En nada tuve clientela propia, fui feliz, hasta que aparecieron los sueños… Había números, sin embargo, no estaban relacionados con la lotería. Los sueños se volvieron avisos de quién iba a morir. Predije la muerte de varios clientes, su viudez y orfandad. Ninguno quiso escucharme, prefirieron a la mulata de la esquina, experta en empalagar oídos con aquellos caracoles parlanchines. Ella también murió como le dije: ensartada en el cuchillo de su hijo.

Sin otro recurso para ganarme la vida, comencé a trapear los pisos de un hospital en el área de Pediatría, el pasillo que llevaba a Terapia y posteriormente a la Morgue. Irónico, el primer tramo era el más difícil: aunque los niños estuvieran enfermos, desprendían chispazos de voluntad capaces de echar al suelo un mastodonte, debía esquivarlos como disparos en un videojuego. En esa área limpiaba rápido; después la de Terapia, donde las energías eran imperceptibles, quizás por eso instalaron las máquinas que piaban todo el tiempo. Los pacientes estaban dormidos, pero el sueño no es más que un simulacro de la muerte. Quise espabilarlos varias veces, dije sus nombres, el de sus familiares, y como no abrieron los ojos, seguí de largo, con cubo y trapeador, rumbo a la Morgue. Allá era caótico: los muertos del día intentaban meterse en sus cuerpos y los No Tan Frescos (así llamaba a los difuntos ya sepultados que por alguna razón no se iban) se me colgaban al cuello repitiendo lo mismo. En cuanto abría la puerta, una jovencita hinchada a golpes me agarraba por los hombros:

—¡Diles que fue mi padrastro, diles que fue mi padrastro!

Yo asentía sin poder quitármela de encima. Otra impertinente era la mujer con la barriga abierta:

—¿Has visto a mi bebé? ¿Lo has visto? —se hurgaba el tajo con los dedos y como si vaciara un bolso y no a ella misma, depositaba una a una sus vísceras en la camilla.

El pequeño estaba vivo, se lo aseguré muchas veces, pero no hizo caso. Pude librarme de ella cuando falleció un bebito, un recién nacido horroroso que parecía tener alrededor del cuello una bufanda de chorizos; supuse que por asfixia con el cordón umbilical.

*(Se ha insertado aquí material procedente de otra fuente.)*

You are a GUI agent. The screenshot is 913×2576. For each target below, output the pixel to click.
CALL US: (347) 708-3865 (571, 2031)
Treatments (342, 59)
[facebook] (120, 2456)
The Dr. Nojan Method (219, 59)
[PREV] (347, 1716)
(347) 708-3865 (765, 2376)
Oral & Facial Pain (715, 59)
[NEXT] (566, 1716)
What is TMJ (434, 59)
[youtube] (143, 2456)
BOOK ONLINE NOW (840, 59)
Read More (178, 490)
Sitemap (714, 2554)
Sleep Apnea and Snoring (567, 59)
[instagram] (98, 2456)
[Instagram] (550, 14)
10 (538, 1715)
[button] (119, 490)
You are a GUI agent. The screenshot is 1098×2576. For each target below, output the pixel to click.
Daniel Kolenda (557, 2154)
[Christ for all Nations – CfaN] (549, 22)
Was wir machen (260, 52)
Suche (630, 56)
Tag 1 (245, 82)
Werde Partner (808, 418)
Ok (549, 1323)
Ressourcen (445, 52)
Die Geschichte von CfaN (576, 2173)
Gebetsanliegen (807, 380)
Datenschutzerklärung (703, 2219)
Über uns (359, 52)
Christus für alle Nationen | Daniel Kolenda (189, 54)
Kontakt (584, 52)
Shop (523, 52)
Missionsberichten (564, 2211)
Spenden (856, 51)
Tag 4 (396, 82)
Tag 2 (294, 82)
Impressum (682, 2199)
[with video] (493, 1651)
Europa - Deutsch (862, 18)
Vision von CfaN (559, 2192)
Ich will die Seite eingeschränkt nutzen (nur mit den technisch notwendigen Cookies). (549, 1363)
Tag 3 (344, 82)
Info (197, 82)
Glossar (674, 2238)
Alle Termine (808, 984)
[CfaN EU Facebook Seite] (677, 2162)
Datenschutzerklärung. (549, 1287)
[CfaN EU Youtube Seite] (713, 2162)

No todos los difuntos eran escandalosos, también estaban Los Estirados, espíritus de otras épocas que tal vez ni hablaban español: un señor de bigote con un sable que le traspasaba el pecho, una mujer de papada casi tan grande como la cabeza de un gato, otra de rostro ennegrecido que vomitaba sangre, un negro con pies ulcerosos a causa de los grilletes, ¡hasta una india con un hachazo en la frente! ¿Qué hacían allí? Las veces que pude acercarme, no hablaron.

El día que soñé con ceros, fui a limpiar la Morgue y ninguno me salió al paso: ni la jovencita golpeada, ni la puérpera, tampoco vi a Los Estirados. Solo ocho fallecidos sin espíritu alguno queriendo meterse por las costuras del forense. Tuve cuidado al trapear bajo las camillas… pero tampoco estaban allí. Hice mi trabajo e iba de salida cuando los muertos a mi alrededor, despertaron llorando como recién nacidos.